Occhi di un bel verde radioso e un sorriso delicato e sincero mi accolgono ogni mattina fra pile di scartoffie che aspettano solo di sparire dalla scrivania per essere riposte nell’armadio all’interno di un raccoglitore sul quale campeggia una sola scritta: “Evasa”.
Ogni giorno il lavoro mi assorbe fin quasi a farmi di menticare di essere me e di avere una vita che va oltre questi due metri quadrati di scrivania, ma mi basta alzare lo sguardo e incontro quegli occhi che mi ricordano che la vita è oltre questi pochi metri, che la vita va vissuta con gioia, leggerezza e passione qualsiasi sia l’ostacolo che mi si presenta davanti agli occhi o per quanto grande sia il dolore che mi attanaglia il cuore.
Bastano due parole fra un impegno lavorativo e l’altro per far sciogliere la tensione in una timida e sincera risata costretta a limitarsi ad un battito di ciglia, ma che in fondo si accoccola fra le pieghe del mio cuore accompagnandomi fino all’ora in cui si aprono i cancelli verso il quotidiano.
Ogni attimo della mia giornata quegli occhi sanno farmi assaporare la serenità di immensi prati verdi di montagna che catturano il mio sguardo, la gioia di un’aria pura e leggera che mi penetra nelle vene e di una tiepida pioggerellina primaverile che si insinua fra le pieghe del mio corpo che è ormai adulto, ma eternamente alla ricerca di ritrovare la purezza di quando ero bambina, quella tenerezza che ancora tu hai nei tuoi vent’anni di oggi, caro Jack, e che ti auguro di poter conservare per sempre davanti agli ostacoli della vita.
A te, amico Jack, auguro di cuore un buon compleanno.

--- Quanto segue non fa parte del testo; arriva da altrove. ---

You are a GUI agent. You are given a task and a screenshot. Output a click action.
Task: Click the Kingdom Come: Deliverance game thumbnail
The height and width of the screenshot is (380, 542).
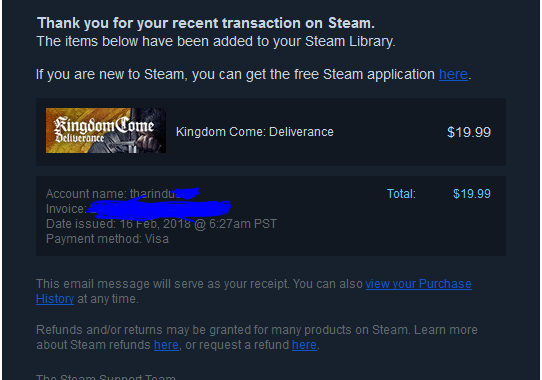click(106, 130)
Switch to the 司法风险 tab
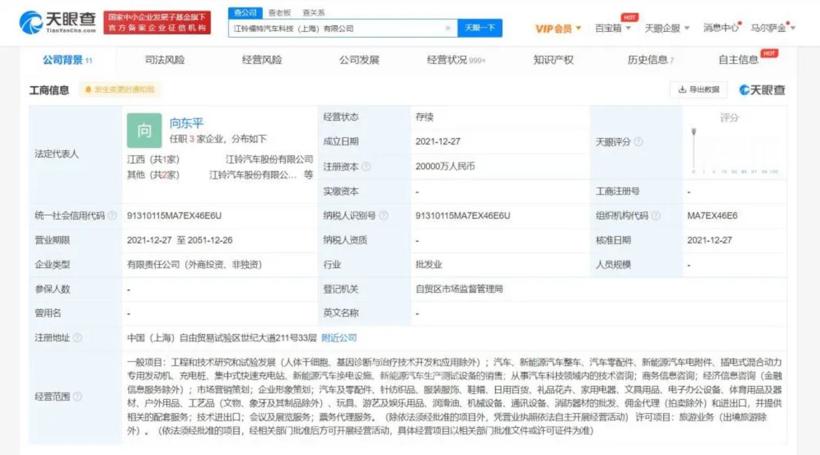 click(164, 60)
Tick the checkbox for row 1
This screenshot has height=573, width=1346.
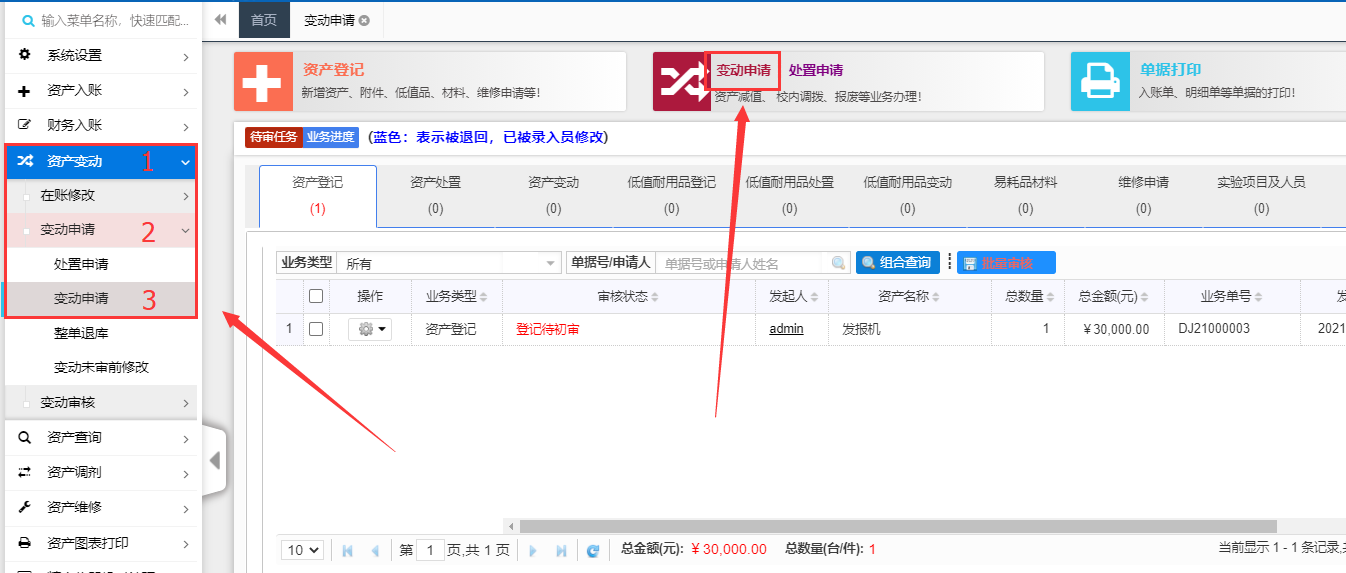(x=316, y=329)
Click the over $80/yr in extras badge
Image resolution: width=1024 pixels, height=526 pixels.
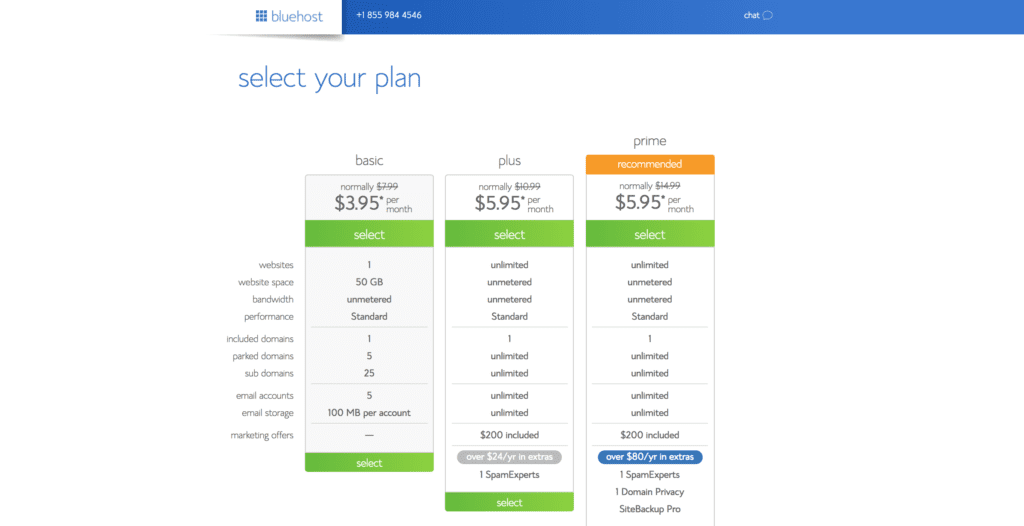click(650, 457)
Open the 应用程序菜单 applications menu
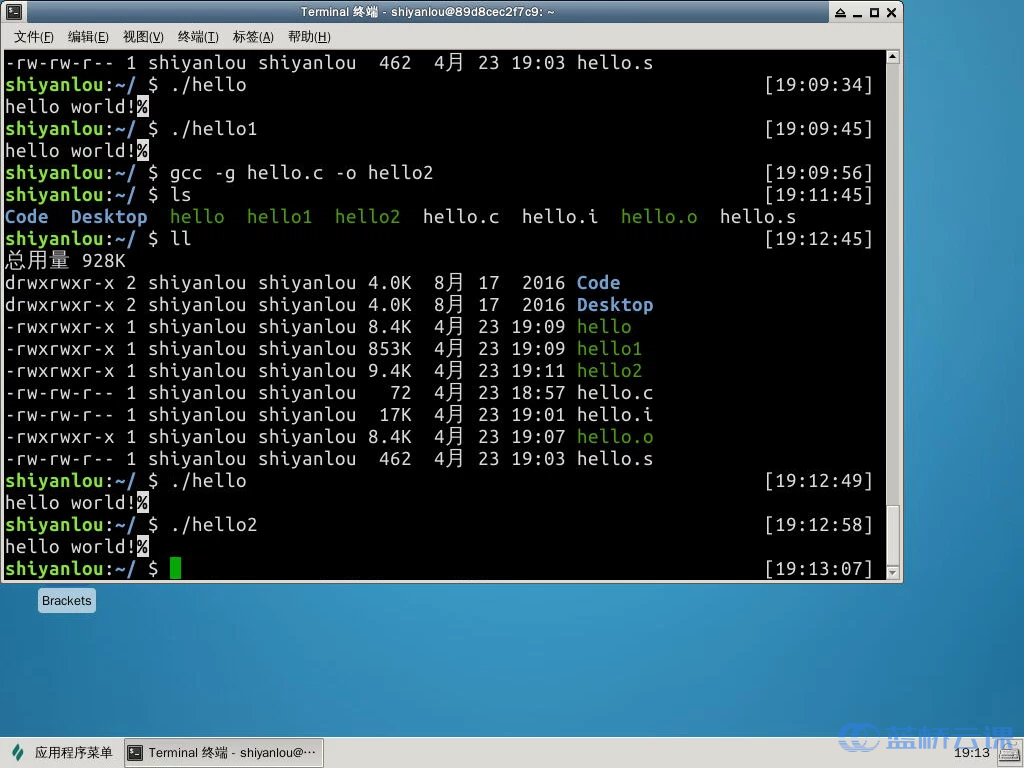The height and width of the screenshot is (768, 1024). (62, 753)
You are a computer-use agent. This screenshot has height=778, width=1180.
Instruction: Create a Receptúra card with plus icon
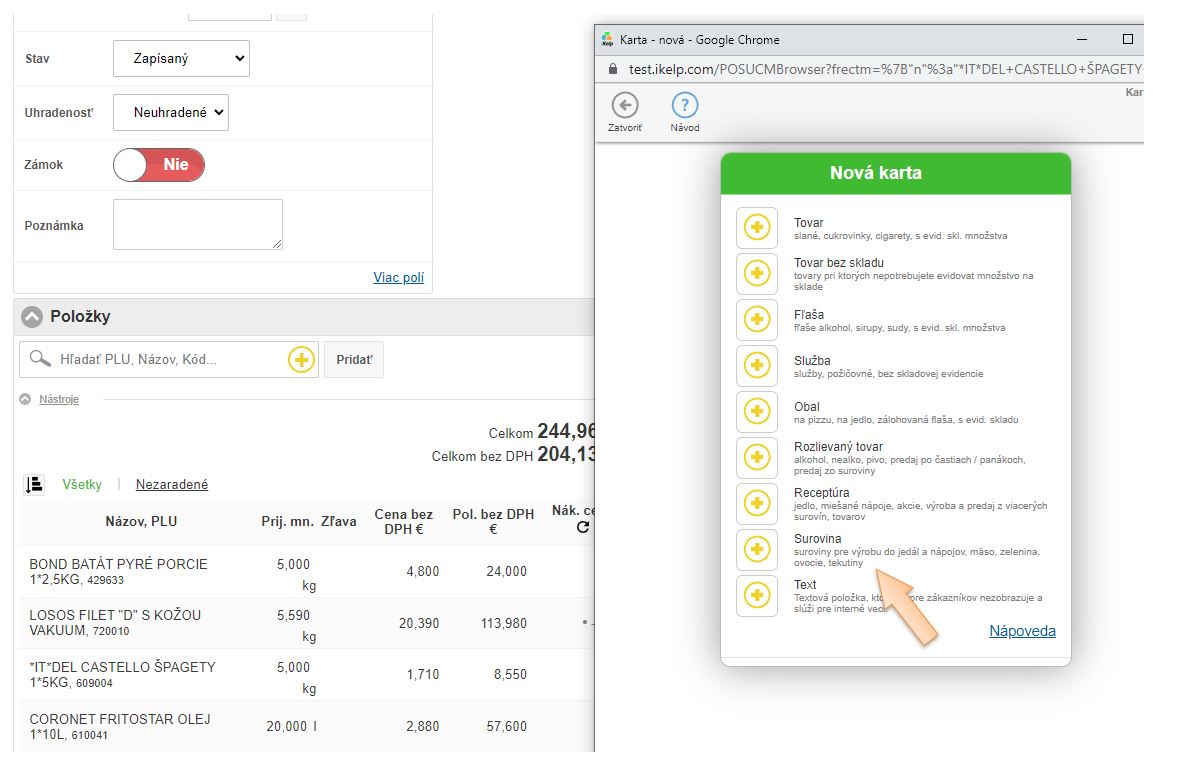[x=756, y=504]
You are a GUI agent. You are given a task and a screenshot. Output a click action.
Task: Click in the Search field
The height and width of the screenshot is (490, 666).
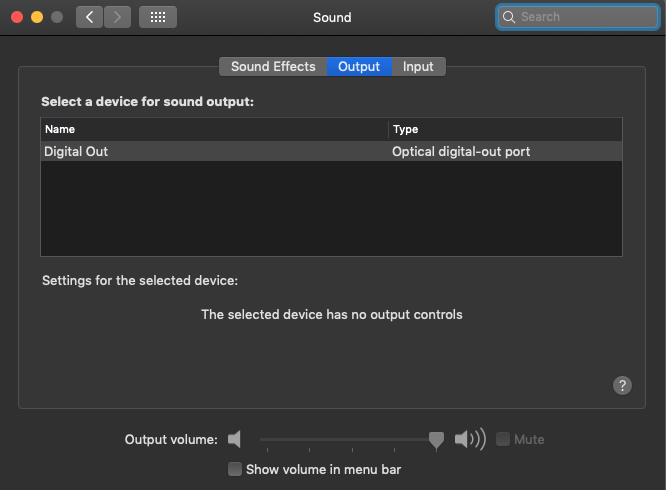coord(578,17)
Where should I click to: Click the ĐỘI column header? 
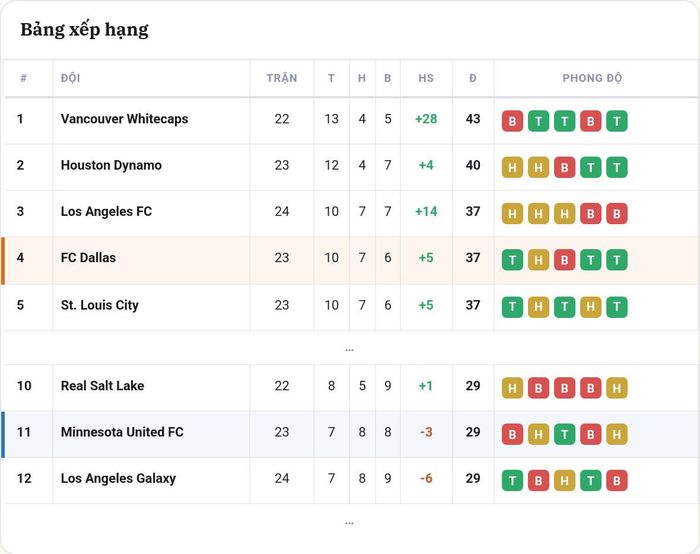pyautogui.click(x=71, y=78)
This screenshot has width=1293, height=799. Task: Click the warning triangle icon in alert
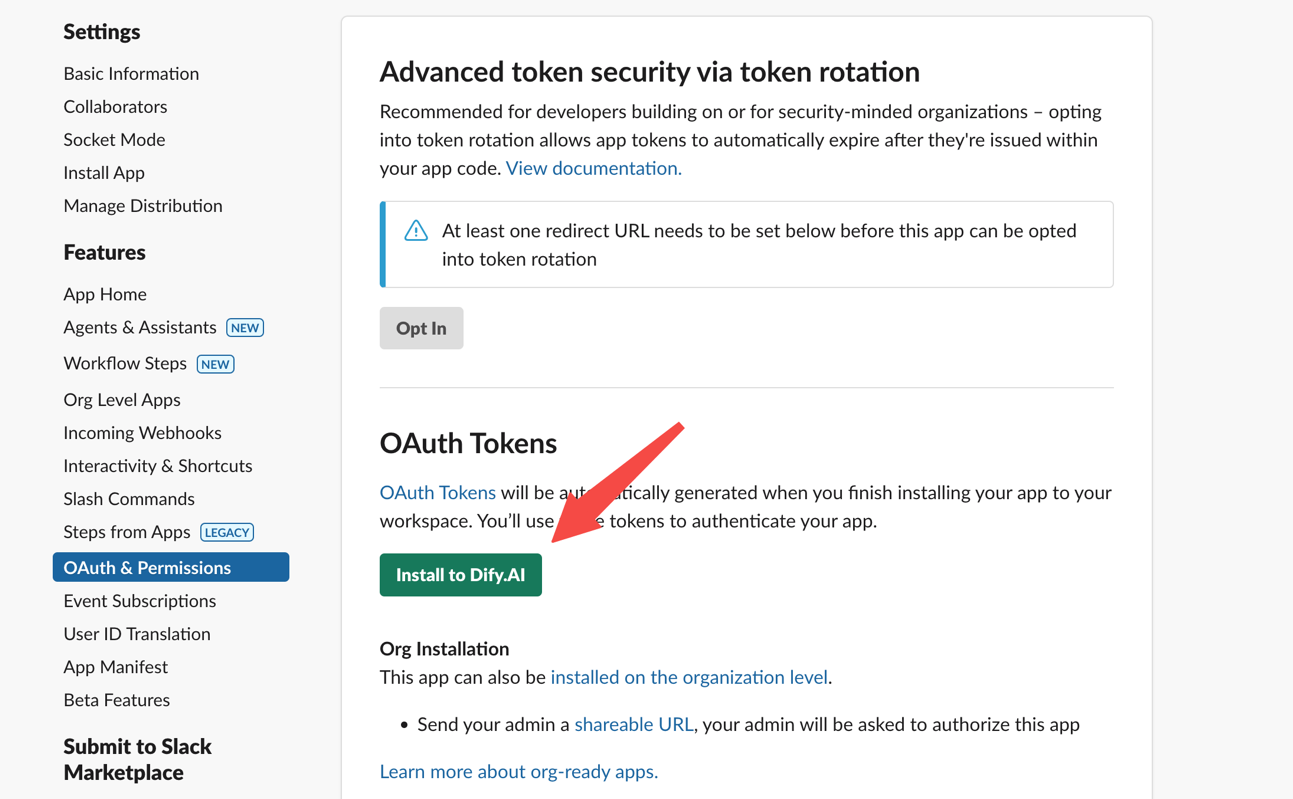pyautogui.click(x=416, y=231)
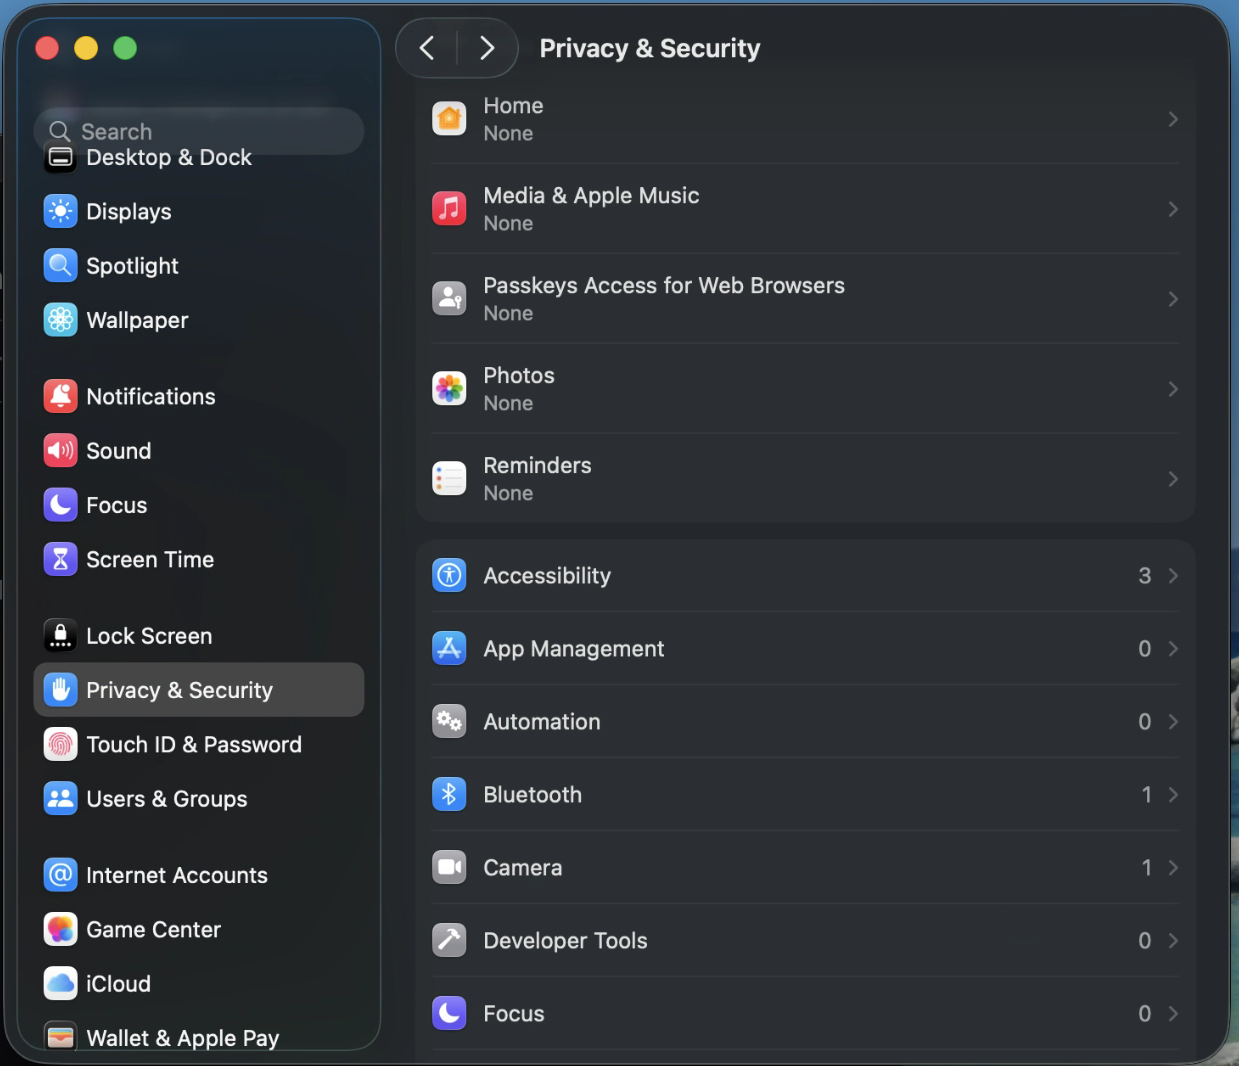Click the Developer Tools hammer icon
Screen dimensions: 1239x1066
point(449,940)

E per tutti i discorsi che abbiamo fatto in questi mesi a te dedico la frase di una nuova canzone il cui video è presente all’interno del mio spazio YouTube.

“Sono solo anch’io
come vivi tu
cerco come te

L’Amore”
                                                                      (Sonohra, “L’Amore”)

Buon compleanno amico mio! Buon compleanno Jack!